**EXERCISE:** Retype the records that come next, word for word.

**RECORDS TO PROCESS:**
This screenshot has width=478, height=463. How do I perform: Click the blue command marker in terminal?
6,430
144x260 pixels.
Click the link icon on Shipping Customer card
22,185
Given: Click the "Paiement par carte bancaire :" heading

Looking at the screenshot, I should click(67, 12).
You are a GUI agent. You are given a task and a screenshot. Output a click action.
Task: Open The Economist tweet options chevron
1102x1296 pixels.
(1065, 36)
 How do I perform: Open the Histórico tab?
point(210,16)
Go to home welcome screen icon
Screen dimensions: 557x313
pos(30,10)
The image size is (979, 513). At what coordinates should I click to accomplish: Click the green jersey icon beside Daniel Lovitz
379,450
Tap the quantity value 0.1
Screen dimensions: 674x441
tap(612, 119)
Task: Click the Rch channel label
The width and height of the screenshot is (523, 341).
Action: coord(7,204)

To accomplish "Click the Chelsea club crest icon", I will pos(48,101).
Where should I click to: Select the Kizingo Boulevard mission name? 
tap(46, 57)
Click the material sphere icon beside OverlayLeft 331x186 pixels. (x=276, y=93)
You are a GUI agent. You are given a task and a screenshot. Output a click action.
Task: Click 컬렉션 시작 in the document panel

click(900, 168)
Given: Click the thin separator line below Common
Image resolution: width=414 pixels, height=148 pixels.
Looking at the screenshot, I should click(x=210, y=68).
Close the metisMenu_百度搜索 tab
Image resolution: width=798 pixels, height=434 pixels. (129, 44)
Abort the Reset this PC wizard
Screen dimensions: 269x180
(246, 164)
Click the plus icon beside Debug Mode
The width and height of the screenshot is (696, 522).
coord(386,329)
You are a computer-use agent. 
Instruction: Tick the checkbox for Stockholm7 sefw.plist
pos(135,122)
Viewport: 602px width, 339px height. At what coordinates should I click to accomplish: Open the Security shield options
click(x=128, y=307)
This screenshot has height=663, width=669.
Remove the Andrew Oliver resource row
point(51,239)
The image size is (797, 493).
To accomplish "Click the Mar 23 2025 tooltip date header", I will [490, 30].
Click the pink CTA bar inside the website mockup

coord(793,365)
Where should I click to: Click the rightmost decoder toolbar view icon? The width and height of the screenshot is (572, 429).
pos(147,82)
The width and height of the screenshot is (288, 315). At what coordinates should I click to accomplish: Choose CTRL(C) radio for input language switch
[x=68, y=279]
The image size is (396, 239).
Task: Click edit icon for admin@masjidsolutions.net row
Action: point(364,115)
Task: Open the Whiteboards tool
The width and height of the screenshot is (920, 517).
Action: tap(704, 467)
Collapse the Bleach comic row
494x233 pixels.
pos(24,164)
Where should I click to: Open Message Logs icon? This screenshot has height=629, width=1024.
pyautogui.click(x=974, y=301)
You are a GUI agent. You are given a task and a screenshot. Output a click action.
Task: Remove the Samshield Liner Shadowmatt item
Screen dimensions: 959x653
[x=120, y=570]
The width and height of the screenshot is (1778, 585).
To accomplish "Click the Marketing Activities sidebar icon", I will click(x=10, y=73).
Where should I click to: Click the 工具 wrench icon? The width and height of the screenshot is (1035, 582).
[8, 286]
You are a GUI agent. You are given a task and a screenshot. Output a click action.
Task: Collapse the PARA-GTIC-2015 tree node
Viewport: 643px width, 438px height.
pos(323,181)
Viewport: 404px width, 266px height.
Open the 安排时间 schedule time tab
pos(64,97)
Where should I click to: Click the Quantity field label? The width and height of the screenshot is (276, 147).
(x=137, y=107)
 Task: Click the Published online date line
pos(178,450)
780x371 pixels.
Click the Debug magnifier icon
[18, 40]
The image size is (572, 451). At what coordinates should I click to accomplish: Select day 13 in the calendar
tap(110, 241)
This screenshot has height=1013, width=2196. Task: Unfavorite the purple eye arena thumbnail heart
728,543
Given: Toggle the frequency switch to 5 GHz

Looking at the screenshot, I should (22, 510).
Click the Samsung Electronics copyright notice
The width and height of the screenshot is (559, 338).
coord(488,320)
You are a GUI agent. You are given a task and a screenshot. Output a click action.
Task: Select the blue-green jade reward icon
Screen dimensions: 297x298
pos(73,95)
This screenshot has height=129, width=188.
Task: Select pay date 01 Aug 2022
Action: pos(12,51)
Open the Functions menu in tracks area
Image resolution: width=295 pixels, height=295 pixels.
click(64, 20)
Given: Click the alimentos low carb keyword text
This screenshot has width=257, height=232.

**RESULT:**
This screenshot has width=478, height=463. How do I perform: Click the blue command marker in terminal?
6,430
144x260 pixels.
Click the link icon on Shipping Customer card
22,185
Given: Click the "Paiement par carte bancaire :" heading

Looking at the screenshot, I should click(67, 12).
You are a GUI agent. You are given a task and a screenshot. Output a click action.
Task: Open The Economist tweet options chevron
1102x1296 pixels.
(1065, 36)
 How do I perform: Open the Histórico tab?
point(210,16)
Go to home welcome screen icon
Screen dimensions: 557x313
pos(30,10)
The image size is (979, 513). At what coordinates should I click to accomplish: Click the green jersey icon beside Daniel Lovitz
379,450
Tap the quantity value 0.1
Screen dimensions: 674x441
tap(612, 119)
Task: Click the Rch channel label
The width and height of the screenshot is (523, 341).
Action: coord(7,204)

To accomplish "Click the Chelsea club crest icon", I will pos(48,101).
Where should I click to: Select the Kizingo Boulevard mission name? 
tap(46, 57)
Click the material sphere icon beside OverlayLeft 331x186 pixels. (x=276, y=93)
You are a GUI agent. You are given a task and a screenshot. Output a click action.
Task: Click 컬렉션 시작 in the document panel

click(900, 168)
Given: Click the thin separator line below Common
Image resolution: width=414 pixels, height=148 pixels.
Looking at the screenshot, I should click(x=210, y=68).
Close the metisMenu_百度搜索 tab
Image resolution: width=798 pixels, height=434 pixels. (129, 44)
Abort the Reset this PC wizard
Screen dimensions: 269x180
(246, 164)
Click the plus icon beside Debug Mode
The width and height of the screenshot is (696, 522).
coord(386,329)
You are a computer-use agent. 
Instruction: Tick the checkbox for Stockholm7 sefw.plist
pos(135,122)
Viewport: 602px width, 339px height. At what coordinates should I click to accomplish: Open the Security shield options
click(x=128, y=307)
This screenshot has height=663, width=669.
Remove the Andrew Oliver resource row
point(51,239)
The image size is (797, 493).
To accomplish "Click the Mar 23 2025 tooltip date header", I will [490, 30].
Click the pink CTA bar inside the website mockup

coord(793,365)
Where should I click to: Click the rightmost decoder toolbar view icon? The width and height of the screenshot is (572, 429).
pos(147,82)
The width and height of the screenshot is (288, 315). At what coordinates should I click to accomplish: Choose CTRL(C) radio for input language switch
[x=68, y=279]
The image size is (396, 239).
Task: Click edit icon for admin@masjidsolutions.net row
Action: point(364,115)
Task: Open the Whiteboards tool
The width and height of the screenshot is (920, 517).
Action: tap(704, 467)
Collapse the Bleach comic row
494x233 pixels.
pos(24,164)
Where should I click to: Open Message Logs icon? This screenshot has height=629, width=1024.
pyautogui.click(x=974, y=301)
You are a GUI agent. You are given a task and a screenshot. Output a click action.
Task: Remove the Samshield Liner Shadowmatt item
Screen dimensions: 959x653
[x=120, y=570]
The width and height of the screenshot is (1778, 585).
To accomplish "Click the Marketing Activities sidebar icon", I will click(x=10, y=73).
Where should I click to: Click the 工具 wrench icon? The width and height of the screenshot is (1035, 582).
[8, 286]
You are a GUI agent. You are given a task and a screenshot. Output a click action.
Task: Collapse the PARA-GTIC-2015 tree node
Viewport: 643px width, 438px height.
pos(323,181)
Viewport: 404px width, 266px height.
Open the 安排时间 schedule time tab
pos(64,97)
Where should I click to: Click the Quantity field label? The width and height of the screenshot is (276, 147).
(x=137, y=107)
 Task: Click the Published online date line
pos(178,450)
780x371 pixels.
Click the Debug magnifier icon
[18, 40]
The image size is (572, 451). At what coordinates should I click to accomplish: Select day 13 in the calendar
tap(110, 241)
This screenshot has height=1013, width=2196. Task: Unfavorite the purple eye arena thumbnail heart
728,543
Given: Toggle the frequency switch to 5 GHz

Looking at the screenshot, I should (22, 510).
Click the Samsung Electronics copyright notice
The width and height of the screenshot is (559, 338).
coord(488,320)
You are a GUI agent. You are given a task and a screenshot. Output a click action.
Task: Select the blue-green jade reward icon
Screen dimensions: 297x298
pos(73,95)
This screenshot has height=129, width=188.
Task: Select pay date 01 Aug 2022
Action: pos(12,51)
Open the Functions menu in tracks area
Image resolution: width=295 pixels, height=295 pixels.
click(64, 20)
Given: Click the alimentos low carb keyword text
This screenshot has width=257, height=232.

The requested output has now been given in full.